June 22, 2007

No one understands me!!!

Why must always me the helping ppl and when I need help everyone runs away??? Why??? Everytime some problems come everyone will look at me askin for help, even when ppl is discourage, sad or angry i will ne the one tokin to them, console them... But when i am sad or need sumone to talk to y no one came to me... Or even they came to me they will talkin and not me, I just don't understand!!! I hate myself, for alot of reason... Can't think of anythin good about myself... Can't even find a rite person to say out my personal thoughts, feeling and secrets... Who can I trust???

June 21, 2007

Greatest Miracle sent by God...

Even though I am born in a Christian family I don't see any different between a non christian and a christian.
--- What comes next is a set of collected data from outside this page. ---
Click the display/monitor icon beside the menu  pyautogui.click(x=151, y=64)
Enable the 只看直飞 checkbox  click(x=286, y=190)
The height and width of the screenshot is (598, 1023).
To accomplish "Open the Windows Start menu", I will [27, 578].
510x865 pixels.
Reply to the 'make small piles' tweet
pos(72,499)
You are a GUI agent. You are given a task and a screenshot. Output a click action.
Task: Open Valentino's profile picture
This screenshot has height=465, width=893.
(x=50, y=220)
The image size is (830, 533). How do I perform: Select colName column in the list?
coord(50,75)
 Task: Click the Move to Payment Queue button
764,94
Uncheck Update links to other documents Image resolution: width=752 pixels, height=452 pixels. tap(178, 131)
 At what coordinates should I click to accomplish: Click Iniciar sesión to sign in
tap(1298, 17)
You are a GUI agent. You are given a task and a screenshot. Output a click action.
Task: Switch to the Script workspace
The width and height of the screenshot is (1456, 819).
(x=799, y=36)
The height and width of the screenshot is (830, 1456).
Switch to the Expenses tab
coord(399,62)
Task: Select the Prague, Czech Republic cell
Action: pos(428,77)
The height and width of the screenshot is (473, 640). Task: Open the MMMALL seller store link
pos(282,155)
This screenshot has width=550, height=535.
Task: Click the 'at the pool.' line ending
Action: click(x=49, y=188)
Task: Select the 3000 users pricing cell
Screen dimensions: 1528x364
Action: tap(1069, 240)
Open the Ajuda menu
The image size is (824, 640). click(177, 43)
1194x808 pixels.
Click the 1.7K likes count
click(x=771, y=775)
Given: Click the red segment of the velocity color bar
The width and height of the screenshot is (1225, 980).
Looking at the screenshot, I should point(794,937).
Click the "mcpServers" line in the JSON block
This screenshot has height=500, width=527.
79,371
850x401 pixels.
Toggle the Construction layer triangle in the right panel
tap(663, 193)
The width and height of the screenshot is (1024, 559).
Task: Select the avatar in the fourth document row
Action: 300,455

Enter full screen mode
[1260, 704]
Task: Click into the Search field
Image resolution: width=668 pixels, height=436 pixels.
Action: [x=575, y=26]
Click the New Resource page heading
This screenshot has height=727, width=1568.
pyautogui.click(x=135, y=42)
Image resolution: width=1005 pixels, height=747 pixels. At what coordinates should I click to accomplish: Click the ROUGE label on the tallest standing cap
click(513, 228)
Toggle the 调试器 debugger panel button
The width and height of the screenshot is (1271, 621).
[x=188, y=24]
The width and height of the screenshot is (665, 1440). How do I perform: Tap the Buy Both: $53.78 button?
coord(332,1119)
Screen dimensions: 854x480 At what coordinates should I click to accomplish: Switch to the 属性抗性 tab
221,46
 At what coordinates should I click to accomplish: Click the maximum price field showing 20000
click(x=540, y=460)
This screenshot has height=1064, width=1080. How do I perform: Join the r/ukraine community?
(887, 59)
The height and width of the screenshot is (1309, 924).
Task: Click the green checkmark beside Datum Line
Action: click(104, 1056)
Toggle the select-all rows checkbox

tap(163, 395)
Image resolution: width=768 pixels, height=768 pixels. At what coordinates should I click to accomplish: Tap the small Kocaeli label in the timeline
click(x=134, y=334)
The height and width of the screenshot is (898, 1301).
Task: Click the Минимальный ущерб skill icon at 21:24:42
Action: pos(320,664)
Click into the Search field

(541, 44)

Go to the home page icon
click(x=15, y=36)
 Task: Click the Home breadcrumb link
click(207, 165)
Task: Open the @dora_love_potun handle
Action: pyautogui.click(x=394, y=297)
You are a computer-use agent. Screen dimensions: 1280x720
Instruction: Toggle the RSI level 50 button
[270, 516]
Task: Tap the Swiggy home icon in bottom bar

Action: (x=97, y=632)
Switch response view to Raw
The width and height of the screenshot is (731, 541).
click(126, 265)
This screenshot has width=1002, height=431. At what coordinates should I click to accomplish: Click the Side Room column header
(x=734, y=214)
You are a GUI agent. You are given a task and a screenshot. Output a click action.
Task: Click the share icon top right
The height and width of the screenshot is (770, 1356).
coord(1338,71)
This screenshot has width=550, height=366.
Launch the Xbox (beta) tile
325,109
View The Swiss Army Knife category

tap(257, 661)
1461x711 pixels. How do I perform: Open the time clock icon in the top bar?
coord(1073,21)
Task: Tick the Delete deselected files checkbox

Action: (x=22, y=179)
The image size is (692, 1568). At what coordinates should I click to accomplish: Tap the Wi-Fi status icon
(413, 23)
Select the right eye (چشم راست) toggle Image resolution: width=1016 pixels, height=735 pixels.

But just then God let me see him on the year 2004 as it was my final year in primary school taking PSLE, a difficult time for me to crawl through really hate those days... I have been praying since primary 4 Yar God let me get into EM2 but after that leaving me there to suffer on my own and that is what i have been thinkin since primary4 to 6... I admit i hate myself in those days knowin that i am such a useless and stupid person as some of my frens told me, I even scolded God and that is what i have been worrying as askin for forgiveness will it help??? Will God forgive me??? Knowing that God will continue to help me I am trying to do my best not to sin against Him, I prayed that God will help me to pass and go to the secondary school that I wanted... Great that God answered my prayers Thanks Lord!!! I got in... Good that is a stream that I can help myself to stand up, then I saw God tryin to help day by day... I got first in my class during secondary1 End of Year Examination till now... Unbelievable rite from every year gettin last in class till now this position ya i am sayin this because I think that God gave me this experience and want me to share it with u ppl... God is just so great Nothing is impossible for him... I Love Him...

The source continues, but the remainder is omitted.